Membership inference attacks allow adversaries to determine whether a particular example was contained in the model's training dataset. While previous works have confirmed the feasibility of such attacks in various applications, none has focused on speaker recognition (SR), a promising voice-based biometric recognition technique. In this work, we propose SLMIA-SR, the first membership inference attack tailored to SR. In contrast to conventional example-level attack, our attack features speaker-level membership inference, i.e., determining if any voices of a given speaker, either the same as or different from the given inference voices, have been involved in the training of a model. It is particularly useful and practical since the training and inference voices are usually distinct, and it is also meaningful considering the open-set nature of SR, namely, the recognition speakers were often not present in the training data. We utilize intra-closeness and inter-farness, two training objectives of SR, to characterize the differences between training and non-training speakers and quantify them with two groups of features driven by carefully-established feature engineering to mount the attack. To improve the generalizability of our attack, we propose a novel mixing ratio training strategy to train attack models. To enhance the attack performance, we introduce voice chunk splitting to cope with the limited number of inference voices and propose to train attack models dependent on the number of inference voices. Our attack is versatile and can work in both white-box and black-box scenarios.
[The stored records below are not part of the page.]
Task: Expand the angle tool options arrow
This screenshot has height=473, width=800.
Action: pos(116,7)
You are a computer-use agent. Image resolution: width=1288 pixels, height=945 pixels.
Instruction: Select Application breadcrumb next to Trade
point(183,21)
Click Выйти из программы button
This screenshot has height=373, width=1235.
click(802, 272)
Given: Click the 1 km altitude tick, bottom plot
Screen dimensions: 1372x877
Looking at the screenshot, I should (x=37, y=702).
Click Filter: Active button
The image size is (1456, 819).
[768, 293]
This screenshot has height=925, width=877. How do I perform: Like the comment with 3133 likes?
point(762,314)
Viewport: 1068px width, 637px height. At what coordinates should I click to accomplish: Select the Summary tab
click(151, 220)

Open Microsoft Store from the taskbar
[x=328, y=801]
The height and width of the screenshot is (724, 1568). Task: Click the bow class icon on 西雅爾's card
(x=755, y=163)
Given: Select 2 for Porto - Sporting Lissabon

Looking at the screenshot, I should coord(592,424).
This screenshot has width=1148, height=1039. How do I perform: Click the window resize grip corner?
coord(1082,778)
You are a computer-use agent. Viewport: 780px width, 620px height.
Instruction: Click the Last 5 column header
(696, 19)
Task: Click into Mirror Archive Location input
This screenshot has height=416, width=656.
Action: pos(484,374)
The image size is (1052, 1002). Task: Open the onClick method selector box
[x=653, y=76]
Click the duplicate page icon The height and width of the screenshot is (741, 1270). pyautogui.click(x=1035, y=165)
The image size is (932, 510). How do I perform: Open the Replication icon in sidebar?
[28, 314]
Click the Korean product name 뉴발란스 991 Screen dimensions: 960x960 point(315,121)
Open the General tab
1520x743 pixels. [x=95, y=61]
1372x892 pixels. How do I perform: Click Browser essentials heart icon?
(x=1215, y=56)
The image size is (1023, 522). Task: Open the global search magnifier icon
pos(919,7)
Additionally, we propose two novel techniques to reduce the number of black-box queries while maintaining the attack performance. Extensive experiments demonstrate the effectiveness of SLMIA-SR.

翻译：成员推断攻击使攻击者能够判断某个特定样本是否包含在模型的训练数据集中。尽管先前的研究已在多种应用中证实了此类攻击的可行性，但尚无工作聚焦于说话人识别（SR）——一种具有前景的基于语音的生物识别技术。本文提出SLMIA-SR，这是首次针对SR定制的成员推断攻击。与传统的样本级攻击不同，我们的攻击具有说话人级成员推断的特点，即判断给定说话人的任意语音（与给定的推断语音相同或不同）是否参与过模型训练。由于训练语音与推断语音通常不同，此攻击特别实用且可行，同时考虑到SR的开放集特性（即识别说话人往往不在训练数据中），该攻击也具有重要意义。我们利用SR的两个训练目标——类内紧致性和类间疏远性——来刻画训练说话人与非训练说话人之间的差异，并通过精心建立的特征工程驱动的两组特征进行量化，从而实施攻击。为提高攻击的泛化性，我们提出了一种新颖的混合比训练策略来训练攻击模型。为增强攻击性能，我们引入语音片段分割以应对推断语音数量有限的问题，并提出根据推断语音数量训练依赖于其数量的攻击模型。我们的攻击具有通用性，可在白盒和黑盒场景下工作。此外，我们提出了两种新颖技术来减少黑盒查询次数，同时保持攻击性能。大量实验证明了SLMIA-SR的有效性。